◆ WORK TO BE COMPLETED
Reproduce word for word everything in the Epiphany reflection from "One thought on" down to "we hoped for.".

STUDY TEXT Block Start

I could go on for pages but on this Feast of the Epiphany, I have to say I feel cheated.  The year went by so fast. There was never enough time and what time there was felt harried and scattered.  As with the rest of this year, Christmas came and went far too quickly.  The Feast of the Holy Family followed the day after Christmas  and I missed Mass that day, being trapped at home by the blizzard. Now I’ve arrived at this day a mere 8 days after Christmas.  I was only able to hear the beautiful Gloria sung twice at Mass and people are already posting on Facebook that it’s time to pack up the Christmas decorations and get back to normal life.  Wait!  Stop!  Let me catch my breath and take in all the wonder that is part of the birth of Jesus. 

The image of the Wise Men crossing the desert in the dark with only a star to guide them has long been my favorite.  Their understanding that something amazing had occurred and their search for the mysterious king hits a raw nerve with me.  I know something amazing has happened, something far beyond my understanding.  I know this king is someone I seek, yet I know only what little I have read or been told about him, which seems like far too little.  I am reminded of my many walks along the beach at sunset, returning to my car with only the moonlight to light my way.  There is just enough light to see my way for the next few feet.  On this spiritual journey across the darkened desert I bring with me only the gifts I have, which seem like precious little. When I find myself before the king, what gift do I ask of him?  That much I know for certain.  The gift I seek is the fire I saw in my father’s eyes as he lay dying,  a fire I have yet to find words to describe – a melding of faith, trust, love and fierce desire that burned brilliantly as his soul shone through his cancer ravaged body.  But I knew from the moment I saw it that it was a fire I wanted above all else.  As the years have slipped away and my life’s mistakes have mounted, I asked less and less for the fire or for anything at all.  My pleas have far more often been “please don’t hate me” which has lessened to “please don’t be angry with me” and further still to “please don’t be disappointed in me”.  Only recently have I learned to ask again.  Now asking simply, “Be with me here.”

This past summer, as my vision slipped to its lowest point ever, there came a moment when the question raised in my heart was this:

“What if this is the path I need to walk to obtain that fire?  What if the only way to receive that gift is to accept that all of the random chaos that is my life is part of something beyond my understanding, requiring the one thing I struggle most to offer – trust.  Am I willing to make that journey?”

Without a doubt, but not without fear, I still want that fire and if this road is the one I have to walk to get there, then everything that happens along the way is worth it.  Every step brings me closer to that which I seek.

One thought on “Epiphany

  1. Loved this! Your questions at the end remind me of the “pearl of great price” (Matt. 13:46) – it seems like that fire is worth much to you. A song by Kutless, “I’m Still Yours”, asks “If I lost it all, would my hands stay lifted to the God who gives and takes away?” and “Would my broken heart still sing?” It is a realization that we are always in God’s hands, even when circumstances aren’t what we hoped for.
    Thank you for this – it has helped me to take an “inventory” of sorts as I look back over 2010. Keep writing!

STUDY TEXT Block End
SOURCE DATA Block Start

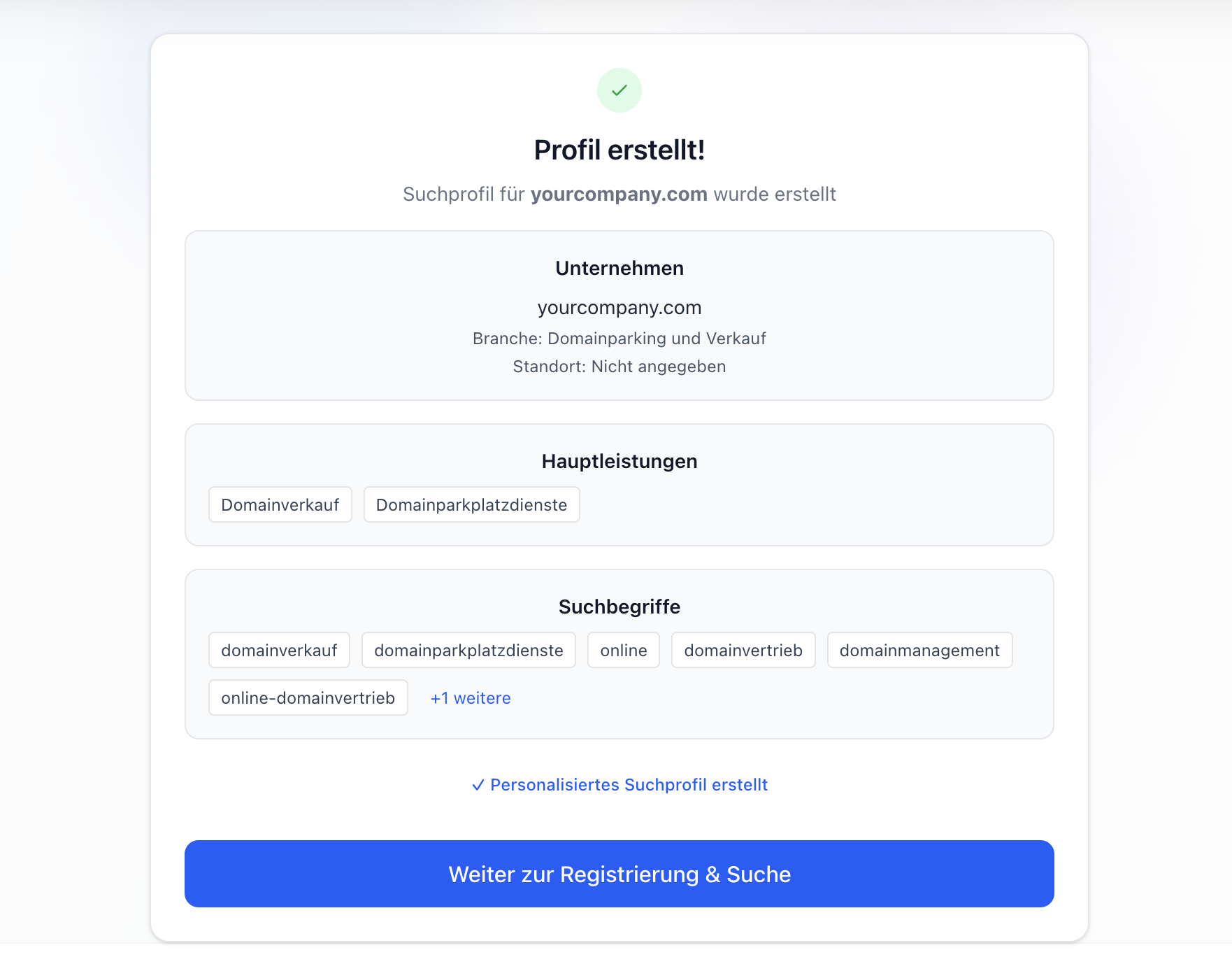This screenshot has width=1232, height=964.
Task: Select the Domainparkplatzdienste service tag
Action: pyautogui.click(x=471, y=505)
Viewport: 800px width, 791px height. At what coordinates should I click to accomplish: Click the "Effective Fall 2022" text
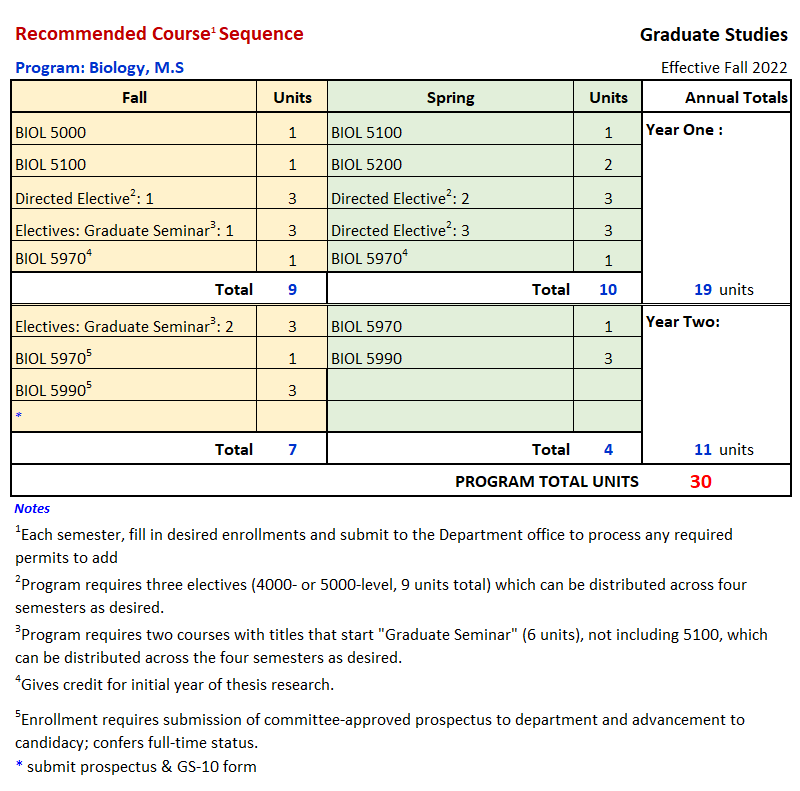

SOURCE DATA Block End

◆ ANSWER TO THIS EXERCISE
One thought on “Epiphany

  1. Loved this! Your questions at the end remind me of the “pearl of great price” (Matt. 13:46) – it seems like that fire is worth much to you. A song by Kutless, “I’m Still Yours”, asks “If I lost it all, would my hands stay lifted to the God who gives and takes away?” and “Would my broken heart still sing?” It is a realization that we are always in God’s hands, even when circumstances aren’t what we hoped for.